Internal Record Keeping

Part of good office management is document control and record keeping. Much information is received, disseminated, and collated in an architect’s office. Included are project directories, contractual correspondence, client correspondence, consultant correspondence, minutes of meetings, insurance certifications, in-progress drawings, drawing release for owner review, and building permit and construction issues.
Also dealt with are facsimiles, e-mail, computer tapes, calculations, shop drawings, specifications, material samples, renderings, photography, slides, field reports, specifications addenda, contract modifications, invoices, financial statements, audit records, and time records. In addition, there are contractor payment requests, change orders, personnel records, client references and more. Certain clients may have particular formats or record-keeping controls they impose on a project in addition to the architect’s standard procedures.
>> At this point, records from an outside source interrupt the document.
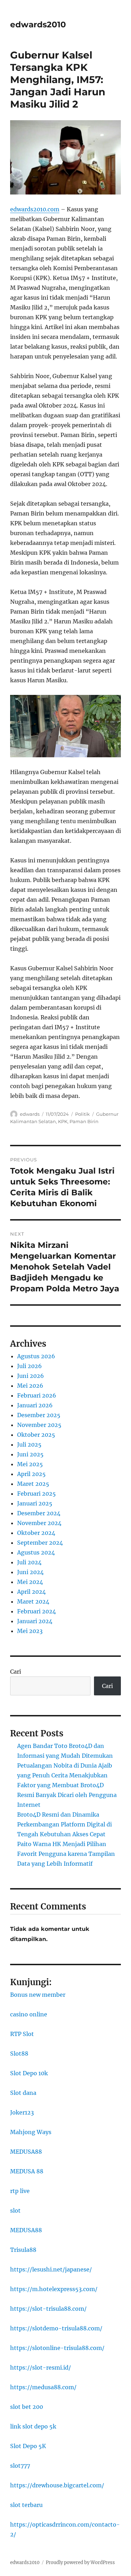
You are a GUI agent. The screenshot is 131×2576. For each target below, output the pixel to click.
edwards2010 (38, 24)
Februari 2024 (36, 1611)
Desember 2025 (38, 1415)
A multitude of data is transferred among many parties during the progress of the architect’s services. The data should be maintained in an organized manner for future reference and archival purposes. The architect should establish an office procedure for document control, record keeping, and document storage beyond the life of the project to ensure easy retrieval. There are many computerized systems that can aid the architect in catalog filing and information retrieval. Record keeping can typically be subdivided into the following categories: contractual, financial, personnel, marketing and publicity, legal, correspondence, project documentation, drawings, shop drawings, warehousing, and archival records. These should not only be supervised but also controlled, inasmuch as some files require limited access for reasons of confidentiality and legalities.